SoloRosa 2005 California rosé ($15): Winemaker Jeff Morgan is so devoted to rosé he wrote a book about it. His mix of Napa sangiovese and Lodi merlot is juicy and inviting (if on the big side), filled with jumping berry, basil and white spices. Barrel fermentation adds softness to a ping-ponging acidity. Hits all the right notes.
Clos LaChance 2005 Central Coast rosé “Pink-Throated Brilliant” ($14): Part of this San Martin, Calif., winery’s “Hummingbird Series,” this one named for a threatened species found in South America. Ripe fruit and slight dried-leaf scents, with a spritzy note on the tongue. Refreshing and balanced, with fresh red fruit and a clean ending. Grenache, cinsault, syrah and carignane.
Soter 2005 Yamhill-Carlton rosé “North Valley” ($20): Pinot noir rosé from winemaker Tony Soter’s Oregon estate. Subtle herbal notes, almost too soft, but a quiet approach makes it evocative, like a Marsannay rosé from Burgundy. The elegance is admirable. We also liked the A to Z Wineworks 2005 rosé ($12) from Oregon, which may be more widely available.
Three Rivers Winery 2005 estate rosé ($13): From Walla Walla, Wash. An all-cabernet franc wine, with layers of sweet strawberry and graphite leaping out, underlined by fresh leaves and a firm minerality. Not quite as firm as a Chinon, but the aromatics are pleasingly similar.

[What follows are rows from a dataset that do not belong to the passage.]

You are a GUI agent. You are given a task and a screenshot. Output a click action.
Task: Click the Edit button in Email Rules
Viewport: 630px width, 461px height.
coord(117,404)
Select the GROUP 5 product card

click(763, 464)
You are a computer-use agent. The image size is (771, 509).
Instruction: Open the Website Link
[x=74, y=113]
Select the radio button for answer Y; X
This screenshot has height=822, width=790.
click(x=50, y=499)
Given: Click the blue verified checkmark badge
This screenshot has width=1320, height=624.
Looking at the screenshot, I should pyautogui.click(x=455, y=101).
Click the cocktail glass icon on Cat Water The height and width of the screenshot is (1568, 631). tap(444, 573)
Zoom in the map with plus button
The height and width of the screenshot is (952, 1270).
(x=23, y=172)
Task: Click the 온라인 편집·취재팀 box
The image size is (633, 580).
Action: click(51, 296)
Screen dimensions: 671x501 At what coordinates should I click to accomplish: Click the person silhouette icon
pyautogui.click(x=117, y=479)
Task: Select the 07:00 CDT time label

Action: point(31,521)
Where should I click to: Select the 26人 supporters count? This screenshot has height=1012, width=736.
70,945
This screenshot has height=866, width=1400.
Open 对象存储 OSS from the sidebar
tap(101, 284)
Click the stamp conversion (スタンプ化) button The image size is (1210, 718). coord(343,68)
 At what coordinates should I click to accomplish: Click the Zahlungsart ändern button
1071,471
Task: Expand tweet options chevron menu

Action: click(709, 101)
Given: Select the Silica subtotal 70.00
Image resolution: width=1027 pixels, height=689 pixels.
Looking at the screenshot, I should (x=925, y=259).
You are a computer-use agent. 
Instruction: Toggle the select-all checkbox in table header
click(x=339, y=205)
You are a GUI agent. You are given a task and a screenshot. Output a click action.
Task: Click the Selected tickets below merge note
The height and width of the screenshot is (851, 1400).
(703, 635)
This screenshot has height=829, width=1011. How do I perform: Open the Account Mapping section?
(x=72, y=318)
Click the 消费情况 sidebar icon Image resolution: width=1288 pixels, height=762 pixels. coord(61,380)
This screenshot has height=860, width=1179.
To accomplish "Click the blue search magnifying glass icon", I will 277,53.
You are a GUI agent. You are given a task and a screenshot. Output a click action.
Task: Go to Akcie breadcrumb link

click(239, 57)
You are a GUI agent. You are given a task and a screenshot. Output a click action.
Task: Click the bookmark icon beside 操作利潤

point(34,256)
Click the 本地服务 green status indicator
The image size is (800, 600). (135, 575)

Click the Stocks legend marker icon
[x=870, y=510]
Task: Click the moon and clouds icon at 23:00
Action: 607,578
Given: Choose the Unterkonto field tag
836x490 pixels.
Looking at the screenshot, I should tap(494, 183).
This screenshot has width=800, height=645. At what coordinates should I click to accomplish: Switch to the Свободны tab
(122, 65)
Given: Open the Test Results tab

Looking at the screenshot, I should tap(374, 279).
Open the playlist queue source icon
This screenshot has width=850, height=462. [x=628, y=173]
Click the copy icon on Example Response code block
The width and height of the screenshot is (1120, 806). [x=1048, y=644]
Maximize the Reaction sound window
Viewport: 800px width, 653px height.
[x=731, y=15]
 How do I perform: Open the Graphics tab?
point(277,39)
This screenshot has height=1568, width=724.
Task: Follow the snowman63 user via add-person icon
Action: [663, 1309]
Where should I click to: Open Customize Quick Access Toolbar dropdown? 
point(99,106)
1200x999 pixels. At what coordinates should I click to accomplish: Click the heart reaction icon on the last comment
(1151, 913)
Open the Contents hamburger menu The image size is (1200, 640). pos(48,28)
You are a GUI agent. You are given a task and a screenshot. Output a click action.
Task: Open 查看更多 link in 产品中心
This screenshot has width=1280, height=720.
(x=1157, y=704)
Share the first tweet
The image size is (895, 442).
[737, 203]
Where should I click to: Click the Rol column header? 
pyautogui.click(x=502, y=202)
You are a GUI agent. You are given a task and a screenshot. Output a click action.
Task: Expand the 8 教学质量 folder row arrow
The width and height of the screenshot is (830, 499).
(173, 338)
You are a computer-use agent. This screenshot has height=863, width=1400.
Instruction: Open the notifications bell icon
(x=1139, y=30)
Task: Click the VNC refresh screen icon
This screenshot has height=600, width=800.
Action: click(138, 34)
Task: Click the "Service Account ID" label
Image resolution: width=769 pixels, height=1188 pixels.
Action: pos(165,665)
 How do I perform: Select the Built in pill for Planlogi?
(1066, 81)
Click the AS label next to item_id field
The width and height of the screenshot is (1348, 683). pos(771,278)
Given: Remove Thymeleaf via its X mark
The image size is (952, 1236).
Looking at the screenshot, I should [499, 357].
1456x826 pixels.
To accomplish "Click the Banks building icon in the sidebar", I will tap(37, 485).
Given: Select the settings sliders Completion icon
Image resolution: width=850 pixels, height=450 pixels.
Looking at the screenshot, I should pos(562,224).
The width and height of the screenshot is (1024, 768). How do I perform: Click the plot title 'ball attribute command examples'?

Bedell Cellars 2004 North Fork “Domaines CC Rosé” ($9): From Long Island. Fresh and popping, with peach, fresh strawberry and green leaves. Exactly what rosé should be — juicy, intriguing and yet not frivolous. Cabernet sauvignon, cabernet franc and merlot.
Costaripa 2005 Garda Classico chiaretto “Rosamara” ($18, Empson USA): Chiaretto describes rosé made from the groppello grape native to Lombardy, in northern Italy. This one, made by winemaker Mattia Vezzola, who also crafts Bellavista sparkling wine, also mixes in sangiovese, marzemino and barbera. Dusty fresh fruit on the nose, with tangy berry and a spicy finish that bites a bit. A bit odd, but fascinatingly layered.
Muga 2005 Rioja rosado ($11, Tempranillo Inc.): A burst of tree fruit mixes with dusty overtones. Zingy and sharp-edged, as a Spanish rosé should be, with a paper-edge crisp finish. Garnacha, viura and tempranillo.
Goats do Roam 2006 Coastal Region rosé ($10, Vineyard Brands): From the popular South African producer. Lush and a bit peppery amid sweet cherry fruit. An almost leathery disposition, and drier than it initially lets on, defined by a mineral focus. From shiraz, pinotage, cinsaut, grenache, gamay and merlot.
Yering Station 2004 Yarra Valley pinot noir rosé ($13, Domaine Select): From cooler-climate vineyards in Victoria on Australia’s southern coast. A mushroomed pinot scent dominates amid fresh berries. Weighty and dark fuschia in color, with a bitter hint at the end, but intriguing and showing roots that go deeper than a simple summer wine.